━━ SUPPLIED RECORDS ━━

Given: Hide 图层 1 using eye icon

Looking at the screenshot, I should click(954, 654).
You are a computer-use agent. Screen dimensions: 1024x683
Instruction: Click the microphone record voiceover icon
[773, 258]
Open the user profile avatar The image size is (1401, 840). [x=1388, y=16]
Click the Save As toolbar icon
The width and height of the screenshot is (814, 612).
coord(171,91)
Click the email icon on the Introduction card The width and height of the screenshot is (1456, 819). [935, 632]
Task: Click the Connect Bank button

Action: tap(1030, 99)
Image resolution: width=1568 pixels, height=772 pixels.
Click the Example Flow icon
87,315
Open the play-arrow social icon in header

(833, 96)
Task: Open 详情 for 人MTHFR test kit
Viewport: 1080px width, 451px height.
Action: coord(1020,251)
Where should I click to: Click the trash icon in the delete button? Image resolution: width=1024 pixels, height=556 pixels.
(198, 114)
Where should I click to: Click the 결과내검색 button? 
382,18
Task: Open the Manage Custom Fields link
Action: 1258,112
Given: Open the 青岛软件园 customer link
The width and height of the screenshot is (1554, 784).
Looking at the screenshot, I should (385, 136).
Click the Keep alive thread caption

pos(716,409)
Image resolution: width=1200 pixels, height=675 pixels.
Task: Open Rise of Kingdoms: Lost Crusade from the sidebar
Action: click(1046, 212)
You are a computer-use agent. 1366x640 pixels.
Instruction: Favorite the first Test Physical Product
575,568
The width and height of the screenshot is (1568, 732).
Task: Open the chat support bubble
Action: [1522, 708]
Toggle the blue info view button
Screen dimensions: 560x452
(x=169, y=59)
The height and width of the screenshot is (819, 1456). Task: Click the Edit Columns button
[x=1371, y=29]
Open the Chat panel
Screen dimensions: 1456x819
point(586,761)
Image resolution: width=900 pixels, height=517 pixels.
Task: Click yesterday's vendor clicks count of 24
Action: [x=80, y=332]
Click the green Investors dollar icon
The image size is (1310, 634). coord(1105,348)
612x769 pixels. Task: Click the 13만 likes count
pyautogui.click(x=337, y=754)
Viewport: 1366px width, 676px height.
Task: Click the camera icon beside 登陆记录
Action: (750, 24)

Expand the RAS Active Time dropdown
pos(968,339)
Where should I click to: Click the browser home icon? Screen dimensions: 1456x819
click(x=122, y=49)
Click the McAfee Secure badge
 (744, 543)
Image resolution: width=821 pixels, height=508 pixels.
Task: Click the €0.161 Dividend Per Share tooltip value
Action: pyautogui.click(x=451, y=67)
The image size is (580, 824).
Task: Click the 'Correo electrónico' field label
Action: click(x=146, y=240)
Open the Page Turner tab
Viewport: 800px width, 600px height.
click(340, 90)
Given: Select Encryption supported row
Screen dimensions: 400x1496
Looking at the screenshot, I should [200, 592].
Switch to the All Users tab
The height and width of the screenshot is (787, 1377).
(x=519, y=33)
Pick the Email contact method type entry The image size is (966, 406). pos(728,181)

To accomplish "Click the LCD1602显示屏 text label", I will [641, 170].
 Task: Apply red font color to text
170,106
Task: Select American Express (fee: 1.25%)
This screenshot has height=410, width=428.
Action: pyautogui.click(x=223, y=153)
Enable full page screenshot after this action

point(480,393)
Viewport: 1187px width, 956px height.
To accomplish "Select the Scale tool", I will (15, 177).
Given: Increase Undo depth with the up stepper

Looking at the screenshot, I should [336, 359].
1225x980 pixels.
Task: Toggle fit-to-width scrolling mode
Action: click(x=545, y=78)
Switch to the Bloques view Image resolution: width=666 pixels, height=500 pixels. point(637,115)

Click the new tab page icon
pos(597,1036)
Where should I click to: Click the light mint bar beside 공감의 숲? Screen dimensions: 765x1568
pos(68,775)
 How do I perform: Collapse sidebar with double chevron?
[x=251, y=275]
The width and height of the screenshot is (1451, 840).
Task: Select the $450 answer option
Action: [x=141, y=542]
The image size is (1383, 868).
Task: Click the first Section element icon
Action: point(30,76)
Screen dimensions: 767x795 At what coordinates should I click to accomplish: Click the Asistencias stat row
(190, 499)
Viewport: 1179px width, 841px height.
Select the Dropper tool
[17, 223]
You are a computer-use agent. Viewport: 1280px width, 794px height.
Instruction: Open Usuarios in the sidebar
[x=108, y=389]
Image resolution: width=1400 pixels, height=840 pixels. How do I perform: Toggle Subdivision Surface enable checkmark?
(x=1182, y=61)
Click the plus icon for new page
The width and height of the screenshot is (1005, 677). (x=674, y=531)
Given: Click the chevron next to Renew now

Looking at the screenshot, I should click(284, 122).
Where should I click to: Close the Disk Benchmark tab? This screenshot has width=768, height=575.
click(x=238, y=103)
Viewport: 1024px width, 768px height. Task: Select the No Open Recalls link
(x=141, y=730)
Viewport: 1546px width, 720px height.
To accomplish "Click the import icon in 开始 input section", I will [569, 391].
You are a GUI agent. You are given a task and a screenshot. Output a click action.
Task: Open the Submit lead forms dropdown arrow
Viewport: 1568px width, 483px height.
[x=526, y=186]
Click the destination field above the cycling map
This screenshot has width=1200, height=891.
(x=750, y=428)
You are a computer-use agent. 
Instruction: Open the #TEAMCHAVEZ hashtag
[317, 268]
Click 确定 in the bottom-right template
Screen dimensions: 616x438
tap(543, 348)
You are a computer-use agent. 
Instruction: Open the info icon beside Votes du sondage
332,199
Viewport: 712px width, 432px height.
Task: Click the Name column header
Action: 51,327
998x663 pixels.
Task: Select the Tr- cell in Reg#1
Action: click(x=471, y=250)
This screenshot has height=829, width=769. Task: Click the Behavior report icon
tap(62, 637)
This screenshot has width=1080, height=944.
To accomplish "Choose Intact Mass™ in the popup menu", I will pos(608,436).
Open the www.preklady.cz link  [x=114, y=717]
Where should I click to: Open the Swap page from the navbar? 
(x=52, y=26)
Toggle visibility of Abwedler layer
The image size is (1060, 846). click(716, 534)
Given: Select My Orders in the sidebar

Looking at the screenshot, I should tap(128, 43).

━━━

→ **THE PROBLEM**: Show each line above that contains the string "first", copying every such line in full.

→ **RESULT FOR THIS EXERCISE**:
Instruction: Favorite the first Test Physical Product
Task: Click the first Section element icon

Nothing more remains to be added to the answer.